(MATERIAL PROVIDED)

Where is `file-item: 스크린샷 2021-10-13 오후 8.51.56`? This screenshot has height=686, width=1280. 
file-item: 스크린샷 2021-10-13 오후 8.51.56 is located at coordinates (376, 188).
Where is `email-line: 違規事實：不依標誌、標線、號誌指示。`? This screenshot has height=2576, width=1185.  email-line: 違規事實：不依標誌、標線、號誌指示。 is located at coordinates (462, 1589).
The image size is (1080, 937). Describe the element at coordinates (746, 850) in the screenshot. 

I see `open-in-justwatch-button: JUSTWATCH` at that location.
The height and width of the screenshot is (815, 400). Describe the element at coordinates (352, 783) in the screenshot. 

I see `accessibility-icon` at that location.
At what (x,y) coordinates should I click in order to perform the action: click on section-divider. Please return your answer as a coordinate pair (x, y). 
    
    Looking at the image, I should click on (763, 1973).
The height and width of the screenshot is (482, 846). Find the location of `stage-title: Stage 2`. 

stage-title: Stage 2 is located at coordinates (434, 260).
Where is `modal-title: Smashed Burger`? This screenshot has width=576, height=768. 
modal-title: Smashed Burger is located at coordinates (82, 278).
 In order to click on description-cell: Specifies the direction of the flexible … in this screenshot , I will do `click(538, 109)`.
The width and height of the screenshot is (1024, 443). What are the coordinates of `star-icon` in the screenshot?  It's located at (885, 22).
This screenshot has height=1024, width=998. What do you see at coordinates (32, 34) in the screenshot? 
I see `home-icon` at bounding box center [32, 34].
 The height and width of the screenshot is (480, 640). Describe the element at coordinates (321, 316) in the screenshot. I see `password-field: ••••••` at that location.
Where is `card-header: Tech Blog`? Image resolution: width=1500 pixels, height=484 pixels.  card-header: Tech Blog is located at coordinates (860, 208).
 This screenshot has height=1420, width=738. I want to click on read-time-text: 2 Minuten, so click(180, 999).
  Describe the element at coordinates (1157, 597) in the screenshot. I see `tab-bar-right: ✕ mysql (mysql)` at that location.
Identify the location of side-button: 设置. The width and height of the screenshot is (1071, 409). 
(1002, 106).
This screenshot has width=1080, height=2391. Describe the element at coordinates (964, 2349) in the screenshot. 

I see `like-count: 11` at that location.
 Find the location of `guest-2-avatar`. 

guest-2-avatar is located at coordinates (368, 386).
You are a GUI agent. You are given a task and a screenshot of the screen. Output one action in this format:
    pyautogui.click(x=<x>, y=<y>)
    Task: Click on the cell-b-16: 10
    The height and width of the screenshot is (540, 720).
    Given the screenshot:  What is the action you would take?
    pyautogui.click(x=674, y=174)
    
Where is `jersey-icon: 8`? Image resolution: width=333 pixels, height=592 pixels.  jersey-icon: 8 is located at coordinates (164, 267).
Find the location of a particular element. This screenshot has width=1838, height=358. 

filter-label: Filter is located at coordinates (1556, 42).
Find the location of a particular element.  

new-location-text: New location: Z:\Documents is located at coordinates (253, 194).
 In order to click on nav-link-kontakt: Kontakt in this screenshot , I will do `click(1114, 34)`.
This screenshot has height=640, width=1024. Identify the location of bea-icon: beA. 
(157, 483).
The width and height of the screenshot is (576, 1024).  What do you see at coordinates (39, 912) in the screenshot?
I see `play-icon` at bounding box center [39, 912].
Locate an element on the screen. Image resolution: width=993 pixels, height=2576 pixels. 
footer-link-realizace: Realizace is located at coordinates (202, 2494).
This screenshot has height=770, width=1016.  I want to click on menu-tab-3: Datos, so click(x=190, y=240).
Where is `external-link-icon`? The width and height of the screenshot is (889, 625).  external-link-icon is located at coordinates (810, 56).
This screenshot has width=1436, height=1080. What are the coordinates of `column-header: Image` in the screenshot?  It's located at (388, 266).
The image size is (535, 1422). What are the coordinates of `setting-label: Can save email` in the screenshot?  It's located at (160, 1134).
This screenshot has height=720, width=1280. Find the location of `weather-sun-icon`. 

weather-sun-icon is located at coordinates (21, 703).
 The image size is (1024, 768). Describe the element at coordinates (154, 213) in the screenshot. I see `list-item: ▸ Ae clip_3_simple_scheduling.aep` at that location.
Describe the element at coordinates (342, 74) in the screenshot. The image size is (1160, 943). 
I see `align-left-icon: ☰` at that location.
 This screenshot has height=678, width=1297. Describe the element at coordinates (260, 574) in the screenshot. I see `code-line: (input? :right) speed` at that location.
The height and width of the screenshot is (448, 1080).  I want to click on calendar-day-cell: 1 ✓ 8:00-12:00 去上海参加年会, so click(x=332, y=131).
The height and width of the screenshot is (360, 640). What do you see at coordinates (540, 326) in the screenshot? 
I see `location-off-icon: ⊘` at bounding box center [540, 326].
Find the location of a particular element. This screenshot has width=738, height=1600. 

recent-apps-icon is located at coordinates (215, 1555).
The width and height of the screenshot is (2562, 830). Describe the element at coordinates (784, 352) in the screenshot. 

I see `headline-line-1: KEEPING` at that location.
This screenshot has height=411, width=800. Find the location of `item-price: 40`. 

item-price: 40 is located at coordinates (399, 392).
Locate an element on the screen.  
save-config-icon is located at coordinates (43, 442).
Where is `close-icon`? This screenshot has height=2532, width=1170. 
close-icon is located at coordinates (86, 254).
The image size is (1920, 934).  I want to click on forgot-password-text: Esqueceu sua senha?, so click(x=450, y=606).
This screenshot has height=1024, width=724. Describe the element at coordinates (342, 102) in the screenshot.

(End MATERIAL PROVIDED)

-- WHAT THIS TASK INVOLVES --
Reproduce all of the rows above word for word, changing nothing.

-- SOLUTION TO THIS TASK --
Where is `file-item: 스크린샷 2021-10-13 오후 8.51.56`? This screenshot has height=686, width=1280. 
file-item: 스크린샷 2021-10-13 오후 8.51.56 is located at coordinates (376, 188).
Where is `email-line: 違規事實：不依標誌、標線、號誌指示。`? This screenshot has height=2576, width=1185.  email-line: 違規事實：不依標誌、標線、號誌指示。 is located at coordinates (462, 1589).
The image size is (1080, 937). Describe the element at coordinates (746, 850) in the screenshot. 

I see `open-in-justwatch-button: JUSTWATCH` at that location.
The height and width of the screenshot is (815, 400). Describe the element at coordinates (352, 783) in the screenshot. 

I see `accessibility-icon` at that location.
At what (x,y) coordinates should I click in order to perform the action: click on section-divider. Please return your answer as a coordinate pair (x, y). 
    
    Looking at the image, I should click on (763, 1973).
The height and width of the screenshot is (482, 846). Find the location of `stage-title: Stage 2`. 

stage-title: Stage 2 is located at coordinates (434, 260).
Where is `modal-title: Smashed Burger`? This screenshot has width=576, height=768. 
modal-title: Smashed Burger is located at coordinates (82, 278).
 In order to click on description-cell: Specifies the direction of the flexible … in this screenshot , I will do `click(538, 109)`.
The width and height of the screenshot is (1024, 443). What are the coordinates of `star-icon` in the screenshot?  It's located at (885, 22).
This screenshot has height=1024, width=998. What do you see at coordinates (32, 34) in the screenshot? 
I see `home-icon` at bounding box center [32, 34].
 The height and width of the screenshot is (480, 640). Describe the element at coordinates (321, 316) in the screenshot. I see `password-field: ••••••` at that location.
Where is `card-header: Tech Blog`? Image resolution: width=1500 pixels, height=484 pixels.  card-header: Tech Blog is located at coordinates (860, 208).
 This screenshot has height=1420, width=738. I want to click on read-time-text: 2 Minuten, so click(180, 999).
  Describe the element at coordinates (1157, 597) in the screenshot. I see `tab-bar-right: ✕ mysql (mysql)` at that location.
Identify the location of side-button: 设置. The width and height of the screenshot is (1071, 409). 
(1002, 106).
This screenshot has width=1080, height=2391. Describe the element at coordinates (964, 2349) in the screenshot. 

I see `like-count: 11` at that location.
 Find the location of `guest-2-avatar`. 

guest-2-avatar is located at coordinates (368, 386).
You are a GUI agent. You are given a task and a screenshot of the screen. Output one action in this format:
    pyautogui.click(x=<x>, y=<y>)
    Task: Click on the cell-b-16: 10
    The height and width of the screenshot is (540, 720).
    Given the screenshot:  What is the action you would take?
    pyautogui.click(x=674, y=174)
    
Where is `jersey-icon: 8`? Image resolution: width=333 pixels, height=592 pixels.  jersey-icon: 8 is located at coordinates (164, 267).
Find the location of a particular element. This screenshot has width=1838, height=358. 

filter-label: Filter is located at coordinates (1556, 42).
Find the location of a particular element.  

new-location-text: New location: Z:\Documents is located at coordinates (253, 194).
 In order to click on nav-link-kontakt: Kontakt in this screenshot , I will do `click(1114, 34)`.
This screenshot has height=640, width=1024. Identify the location of bea-icon: beA. 
(157, 483).
The width and height of the screenshot is (576, 1024).  What do you see at coordinates (39, 912) in the screenshot?
I see `play-icon` at bounding box center [39, 912].
Locate an element on the screen. Image resolution: width=993 pixels, height=2576 pixels. 
footer-link-realizace: Realizace is located at coordinates (202, 2494).
This screenshot has height=770, width=1016.  I want to click on menu-tab-3: Datos, so click(x=190, y=240).
Where is `external-link-icon`? The width and height of the screenshot is (889, 625).  external-link-icon is located at coordinates (810, 56).
This screenshot has width=1436, height=1080. What are the coordinates of `column-header: Image` in the screenshot?  It's located at (388, 266).
The image size is (535, 1422). What are the coordinates of `setting-label: Can save email` in the screenshot?  It's located at (160, 1134).
This screenshot has height=720, width=1280. Find the location of `weather-sun-icon`. 

weather-sun-icon is located at coordinates (21, 703).
 The image size is (1024, 768). Describe the element at coordinates (154, 213) in the screenshot. I see `list-item: ▸ Ae clip_3_simple_scheduling.aep` at that location.
Describe the element at coordinates (342, 74) in the screenshot. The image size is (1160, 943). 
I see `align-left-icon: ☰` at that location.
 This screenshot has height=678, width=1297. Describe the element at coordinates (260, 574) in the screenshot. I see `code-line: (input? :right) speed` at that location.
The height and width of the screenshot is (448, 1080).  I want to click on calendar-day-cell: 1 ✓ 8:00-12:00 去上海参加年会, so click(x=332, y=131).
The height and width of the screenshot is (360, 640). What do you see at coordinates (540, 326) in the screenshot? 
I see `location-off-icon: ⊘` at bounding box center [540, 326].
Find the location of a particular element. This screenshot has width=738, height=1600. 

recent-apps-icon is located at coordinates (215, 1555).
The width and height of the screenshot is (2562, 830). Describe the element at coordinates (784, 352) in the screenshot. 

I see `headline-line-1: KEEPING` at that location.
This screenshot has height=411, width=800. Find the location of `item-price: 40`. 

item-price: 40 is located at coordinates (399, 392).
Locate an element on the screen.  
save-config-icon is located at coordinates (43, 442).
Where is `close-icon`? This screenshot has height=2532, width=1170. 
close-icon is located at coordinates (86, 254).
The image size is (1920, 934).  I want to click on forgot-password-text: Esqueceu sua senha?, so click(x=450, y=606).
This screenshot has height=1024, width=724. Describe the element at coordinates (342, 102) in the screenshot.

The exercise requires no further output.